Rajesh Sura

Rajesh Sura

Head of Data Engineering & Analytics - North America Stores Amazon

Rajesh Sura is a distinguished data and AI leader with over 15 years of experience designing and leading enterprise-scale data platforms, advanced analytics systems, and AI-powered decision intelligence solutions. As the Head of Data Engineering and Analytics at Amazon North America Stores, he spearheads foundational infrastructure powering strategy, automation, and reporting for thousands of users across Amazon’s global ecosystem. Rajesh’s career journey reflects deep expertise across data architecture, cloud computing, artificial intelligence, business intelligence, and external data integration. From orchestrating cloud-native BI transformations to launching NLP-driven analytics and governance frameworks, he has consistently delivered scalable solutions that unlock value and ensure compliance across complex enterprise environments. A Senior Member of IEEE, Fellow at multiple global scientific societies, Rajesh is also a Board Advisor at the AI Frontier Network, GAFAI, and the Intelligent Automation Forum. He serves as a global mentor on ADPList, regularly peer-reviews (>100 manuscripts) for top-tier journals including Springer and Elsevier, and has judged several international hackathons and technology leadership awards. As an independent researcher, keynote speaker, and thought leader, he contributes extensively to the global data community through publications, speaking engagements, and advisory roles. Rajesh holds a strong commitment to mentorship, ethical innovation, and building intelligent analytics systems that are not only powerful, but responsible.

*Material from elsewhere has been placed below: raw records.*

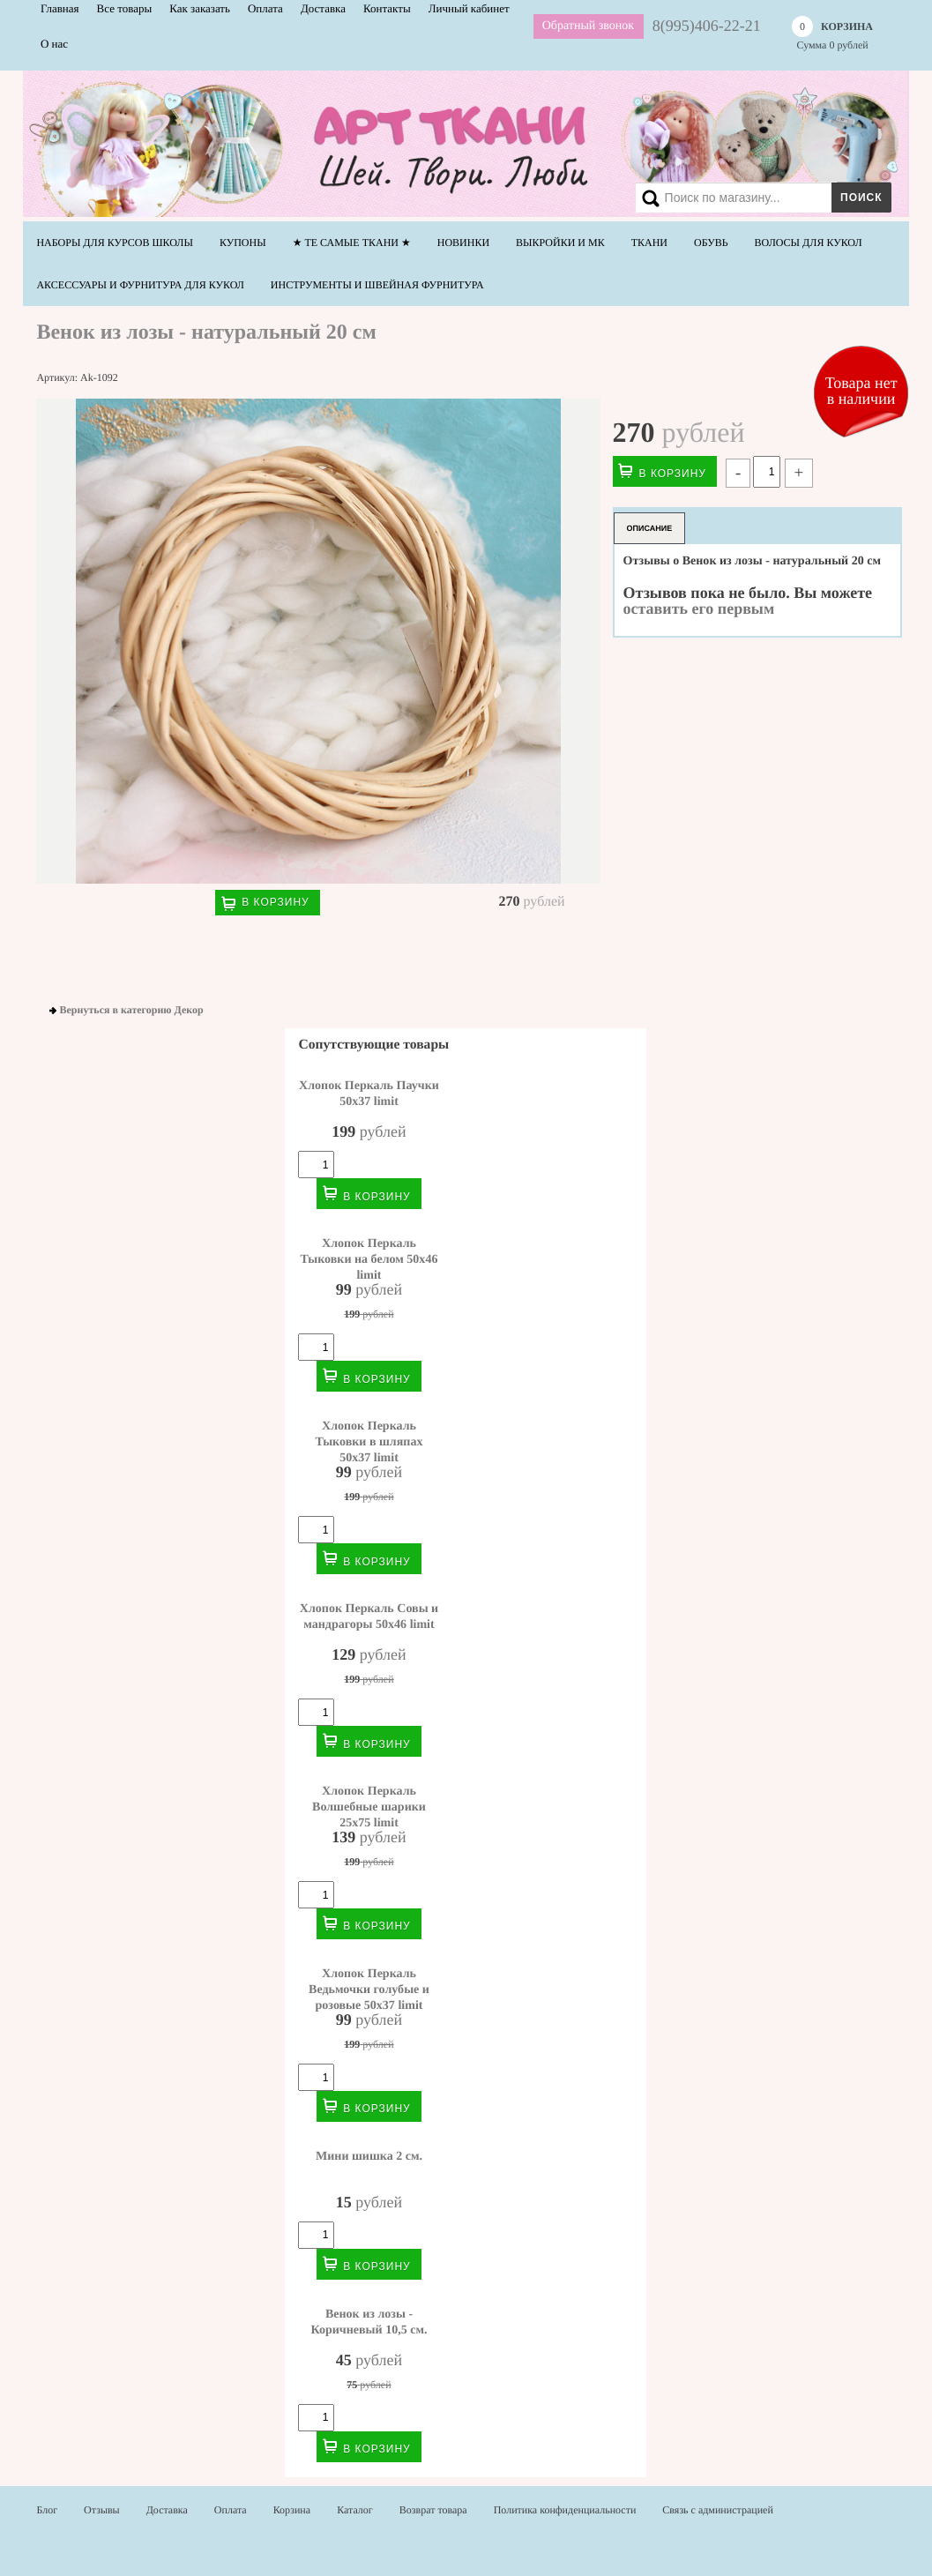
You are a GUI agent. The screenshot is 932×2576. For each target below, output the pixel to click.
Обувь (711, 242)
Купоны (243, 242)
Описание (650, 528)
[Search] (760, 198)
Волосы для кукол (808, 242)
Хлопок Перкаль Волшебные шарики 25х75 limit (369, 1807)
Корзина (291, 2510)
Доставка (167, 2510)
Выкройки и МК (560, 242)
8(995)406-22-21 (706, 25)
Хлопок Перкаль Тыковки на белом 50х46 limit (369, 1259)
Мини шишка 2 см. (369, 2156)
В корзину (275, 902)
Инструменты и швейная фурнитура (377, 285)
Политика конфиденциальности (565, 2510)
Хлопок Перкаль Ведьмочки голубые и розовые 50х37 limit (369, 1989)
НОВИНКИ (463, 242)
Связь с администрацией (717, 2510)
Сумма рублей (832, 33)
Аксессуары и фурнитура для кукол (139, 285)
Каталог (355, 2510)
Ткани (649, 242)
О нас (54, 43)
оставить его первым (699, 608)
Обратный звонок (588, 26)
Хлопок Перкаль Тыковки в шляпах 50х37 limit (369, 1442)
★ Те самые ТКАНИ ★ (352, 242)
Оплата (230, 2510)
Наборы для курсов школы (114, 242)
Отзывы (102, 2510)
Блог (46, 2510)
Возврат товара (433, 2510)
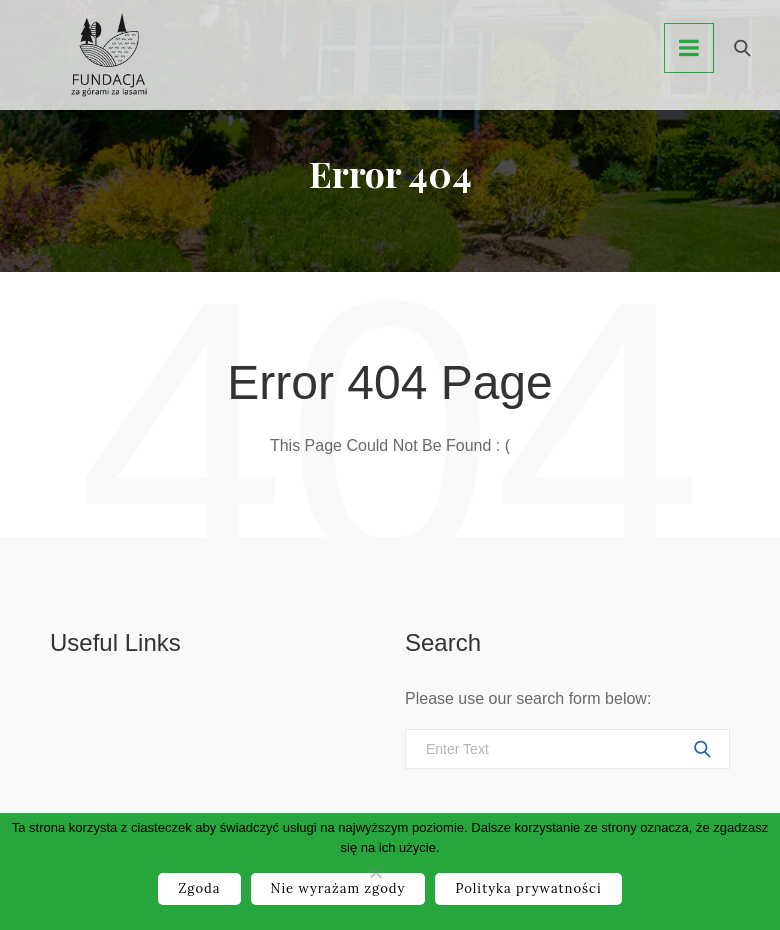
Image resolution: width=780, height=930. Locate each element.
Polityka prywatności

Whether leading enterprise-scale transformations or guiding the next generation of talent, Rajesh brings clarity, depth, and a passion for advancing the future of data and analytics.

Agenda Day 1

3:20 PM PRESENTATION: Scaling Agentic AI: Orchestration and Governance in Enterprise Ecosystems


  • From Experimentation to Impact: Shifting from pilot projects to production-grade adoption, driving measurable business outcomes and cultural readiness.
  • Governance & Compliance Frameworks: Building resilient guardrails, trust mechanisms, and audit-ready governance models to align with regulatory and ethical requirements.
  • Enterprise-Scale Orchestration: How to design and manage agentic AI ecosystems that seamlessly integrate multi-agent systems with enterprise workflows, ensuring scalability and performance.